Casanova was walking with a hand on the side of the carriage, close to Marcolina’s arm. Her loose sleeve was touching his fingers. He answered quietly: “It matters less what M. Voltaire thinks about the matter than what posterity thinks. A final decision upon the merits of the controversy must be left to the next generation.”

“Do you really think,” said Marcolina earnestly, “that final decisions can be reached in questions of this character?”

“I am surprised that you should ask such a thing, Marcolina. Though your philosophic views, and (if the term be appropriate) your religious views, seem to me by no means irrefutable, at least they must be firmly established in your soul—if you believe that there is a soul.”

Marcolina, ignoring the personal animus in Casanova’s words, sat looking skyward over the tree-crests, and tranquilly rejoined: “Ofttimes, and especially on a day like this”—to Casanova, knowing what he knew, the words conveyed the thrill of reverence in the newly awakened heart of a woman—“I feel as if all that people speak of as philosophy and religion were no more than playing with words. A sport nobler perhaps than others, nevertheless more unmeaning than them all. Infinity and eternity will never be within the grasp of our understanding. Our path leads from birth to death. What else is left for us than to live a life accordant with the law that each of us bears within—or a life of rebellion against that law? For rebellion and submissiveness both issue from God.”

Olivo looked at his niece with timid admiration, then turned to contemplate Casanova with some anxiety. Casanova was in search of a rejoinder which should convince Marcolina that she was in one breath affirming and denying God, or should prove to her that she was proclaiming God and the Devil to be the same. He realized, however, that he had nothing but empty words to set against her feelings, and to-day words did not come to him readily.
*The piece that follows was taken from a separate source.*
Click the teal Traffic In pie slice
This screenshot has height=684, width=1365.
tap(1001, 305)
His expression showed him to be somewhat at a loss, and apparently reminded Amalia of the confused menaces he had uttered on the previous day. So she hastened to remark: “Marcolina is deeply religious all the same, I can assure you, Chevalier.”

Marcolina smiled.

“We are all religious in our several ways,” said Casanova civilly.

Now came a turn in the road, and the nunnery was in sight. The slender tops of cypresses showed above the encircling wall. At the sound of the approaching carriage, the great doors had swung open. The porter, an old man with a flowing white beard, bowed gravely and gave them admittance. Through the cloisters, between the columns of which they caught glimpses of an overgrown garden, they advanced towards the main building, from whose unadorned, grey, and prison-like exterior an unpleasantly cool air was wafted. Olivo pulled the bellrope; the answering sound was high-pitched, and died away in a moment. A veiled nun silently appeared, and ushered the guests into the spacious parlor. It contained merely a few plain wooden chairs, and the back was cut off by a heavy iron grating, beyond which nothing could be seen but a vague darkness.
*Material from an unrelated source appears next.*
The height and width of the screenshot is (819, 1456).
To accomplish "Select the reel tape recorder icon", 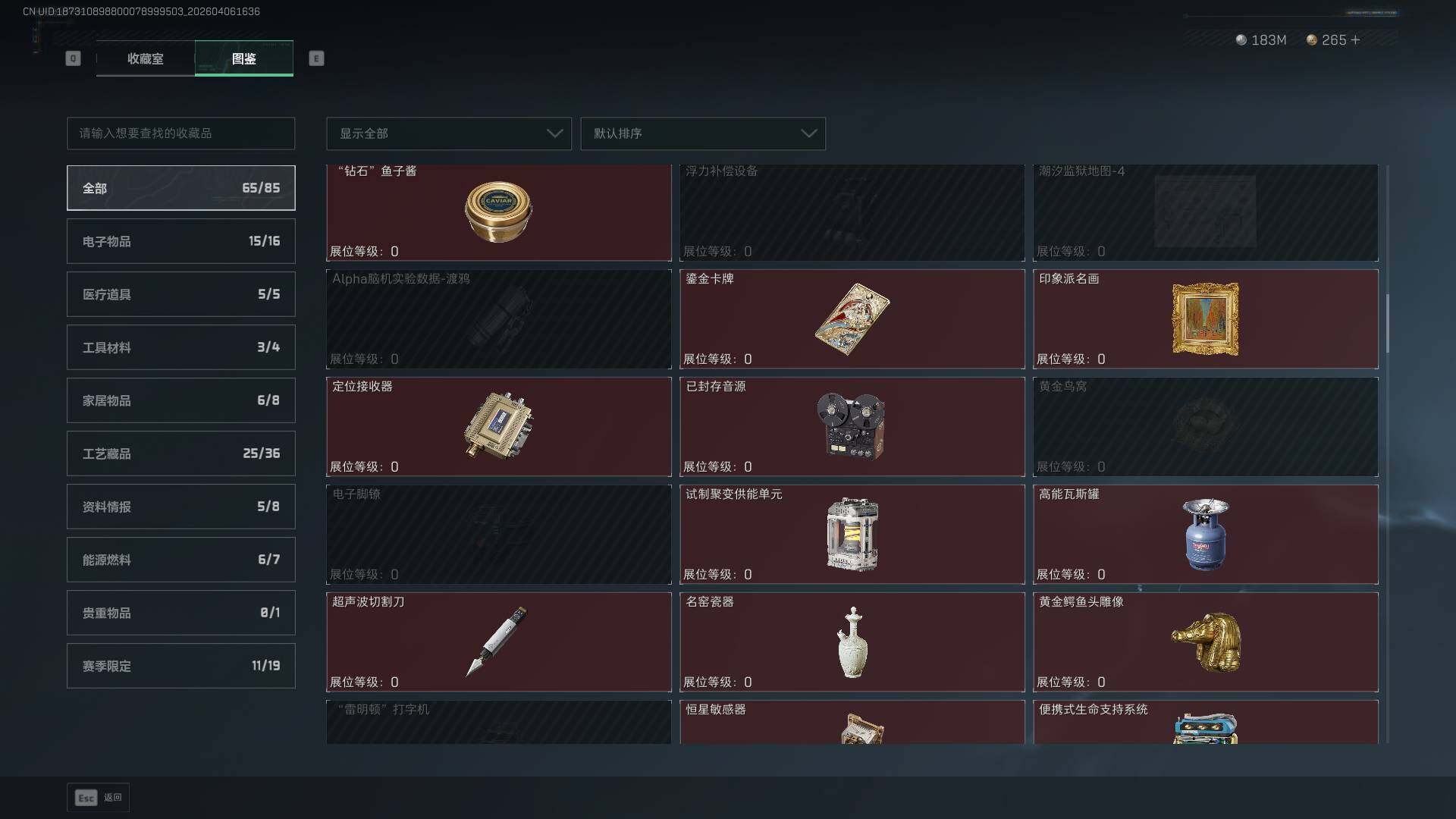I will (851, 425).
With bitterness in his heart, Casanova recalled the adventure which still seemed to him the most wonderful of all his experiences. It had begun in just such surroundings as the present. Before his eyes loomed the forms of the two inmates of the Murano convent who had been friends in their love for him. In conjunction they had bestowed upon him hours of incomparable sweetness. When Olivo, in a whisper, began to speak of the strict discipline imposed upon this sisterhood—once they were professed, the nuns must never appear unveiled before a man, and they were vowed to perpetual silence—a smile flitted across Casanova’s face.
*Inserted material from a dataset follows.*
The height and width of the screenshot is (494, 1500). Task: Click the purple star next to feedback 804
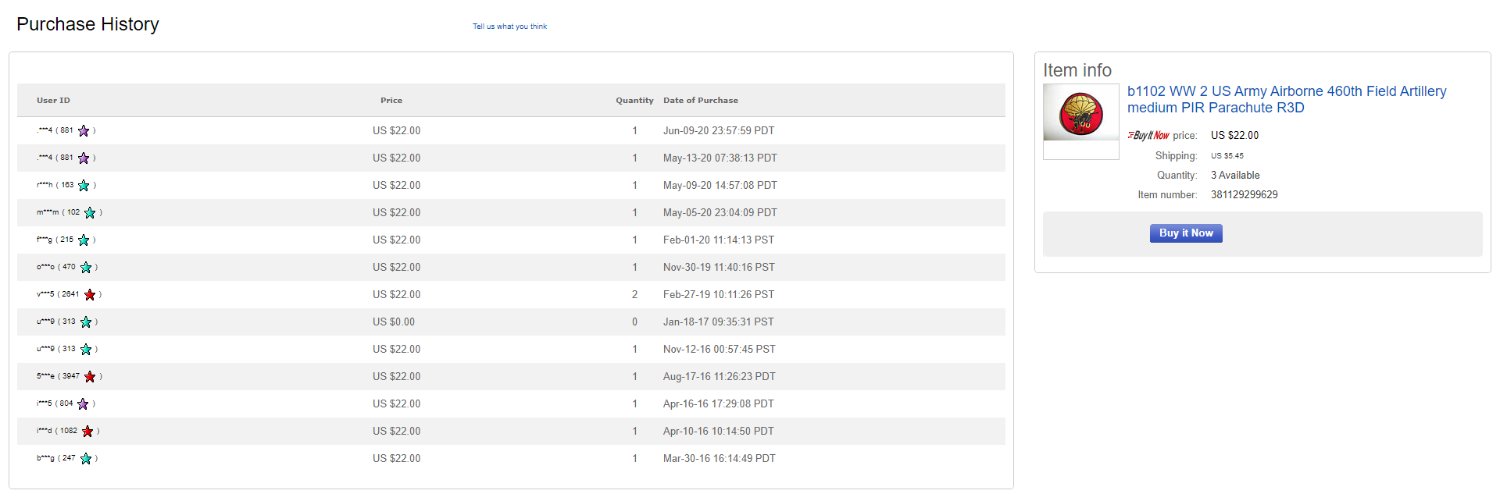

The Abbess suddenly emerged from the gloom, and was standing in their midst. In silence she saluted her guests, and with an exaggerated reverence of her veiled head acknowledged Casanova’s expressions of gratitude for the admission of himself, a stranger. But when Marcolina wished to kiss her hand, the Abbess gathered the girl in her arms. Then, with a wave of the hand inviting them to follow, she led the way through a small room into a cloister surrounding a quadrangular flower-garden. In contrast to the outer garden, which had run wild, this inner garden was tended with especial care. The flower-beds, brilliant in the sunshine, showed a wonderful play of variegated colors. The warm odors were almost intoxicating. One, intermingled with the rest, aroused no responsive echo in Casanova’s memory. Puzzled, he was about to say a word on the subject to Marcolina, when he perceived that the enigmatic, stimulating fragrance emanated from herself. She had removed her shawl from her shoulders and was carrying it over her arm. From the opening of her gown came a perfume at once kindred to that of the thousand flowers of the garden, and yet unique.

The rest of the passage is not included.